Passage cité –
▶

Communiqué de Presse

L’ADEME formule 8 recommandations pour accompagner les acteurs agricoles et forestiers dans l’adaptation au changement climatique

Le dernier rapport du GIEC[1] en 2021 souligne l’état d’urgence climatique actuel, une situation alarmante qui va s’accentuer dans les prochaines années et décennies. Des effets directs sont constatés comme l’augmentation de la température globale ou celle de la fréquence et de l’intensité des événements extrêmes. Les conséquences sont multiples et concernent l’ensemble des secteurs de la société, dont les secteurs agricole et forestier, fortement impactés par l’état d’urgence climatique. Les agriculteurs sont et seront notamment confrontés à des baisses de rendements dus à des périodes de sécheresse plus fréquentes et plus longues, des gels tardifs plus fréquents ou encore une modification du cycle végétatif. Par ailleurs, le changement climatique entraîne une dégradation de l’état sanitaire des massifs forestiers, avec des dépérissements importants de certaines forêts et certaines essences, ainsi qu’une augmentation du risque incendie. Afin de préserver tant la production de ressources (pour des usages variés : alimentation, matériaux, énergie) que les différents services écosystémiques apportés par ces secteurs (biodiversité, stockage de carbone, limitation de l’érosion…), il est important de mettre en place des stratégies d’adaptation au changement climatique fortes et durables.

◀

Poursuivez le communiqué ci-dessus sur l'adaptation des secteurs agricole et forestier au changement climatique, en reprenant juste après sa dernière phrase.

Données brutes –
▶

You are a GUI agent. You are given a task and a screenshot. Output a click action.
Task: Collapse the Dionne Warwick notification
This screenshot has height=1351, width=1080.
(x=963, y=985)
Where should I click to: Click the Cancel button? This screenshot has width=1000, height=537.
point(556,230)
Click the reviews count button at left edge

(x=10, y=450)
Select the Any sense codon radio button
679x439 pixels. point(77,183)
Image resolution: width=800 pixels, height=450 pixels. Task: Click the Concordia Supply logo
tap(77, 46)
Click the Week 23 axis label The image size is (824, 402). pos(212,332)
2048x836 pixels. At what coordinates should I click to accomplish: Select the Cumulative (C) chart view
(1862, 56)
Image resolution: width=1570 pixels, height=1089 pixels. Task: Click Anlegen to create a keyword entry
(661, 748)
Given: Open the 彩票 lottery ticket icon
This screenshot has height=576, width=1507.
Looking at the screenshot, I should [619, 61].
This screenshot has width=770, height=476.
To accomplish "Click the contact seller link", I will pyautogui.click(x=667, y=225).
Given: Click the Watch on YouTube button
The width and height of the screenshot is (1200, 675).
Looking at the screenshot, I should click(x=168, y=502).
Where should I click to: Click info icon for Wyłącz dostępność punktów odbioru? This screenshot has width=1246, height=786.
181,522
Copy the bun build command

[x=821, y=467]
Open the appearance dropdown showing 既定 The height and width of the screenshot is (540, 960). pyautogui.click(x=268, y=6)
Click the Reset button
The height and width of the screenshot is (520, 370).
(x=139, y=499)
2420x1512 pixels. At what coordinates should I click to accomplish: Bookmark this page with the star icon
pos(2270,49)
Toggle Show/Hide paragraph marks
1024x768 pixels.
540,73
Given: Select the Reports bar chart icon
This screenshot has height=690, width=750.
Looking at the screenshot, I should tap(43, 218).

◀

Problème résolu –
Pour accompagner les acteurs, l’ADEME et ses partenaires ont réalisé une étude pour mieux comprendre les conditions de réussite des démarches d’adaptation au changement climatique dans les secteurs agricole et forestier et leurs filières et ainsi, éclairer les acteurs dans leurs démarches d’adaptation au changement climatique.

Qu’est-ce que l’adaptation au changement climatique ?

L’adaptation au changement climatique  correspond à l’ensemble des évolutions politiques, techniques, institutionnelles, sociétales et comportementales que les sociétés dans leur ensemble, ou plus spécifiquement les acteurs d’un secteur, devront conduire pour limiter les impacts négatifs du changement climatique.

 

La nécessité d’adaptation du secteur agricole face à l’urgence climatique

Le changement climatique est aujourd’hui un fait avéré, et va se poursuivre dans les prochaines décennies. L’enjeu est désormais de conjuguer deux actions : tout mettre en œuvre pour atténuer le changement climatique et également  savoir comment  répondre à ses conéquences. La récurrence des événements climatiques catastrophiques de ces dernières années a profondément touché les secteurs agricole et forestier et a donné à voir un véritable changement climatique. Les secteurs agricole et forestier, particulièrement exposés à des évènements climatiques répétés, prennent pleinement conscience  du coût des impacts actuels du changement climatique.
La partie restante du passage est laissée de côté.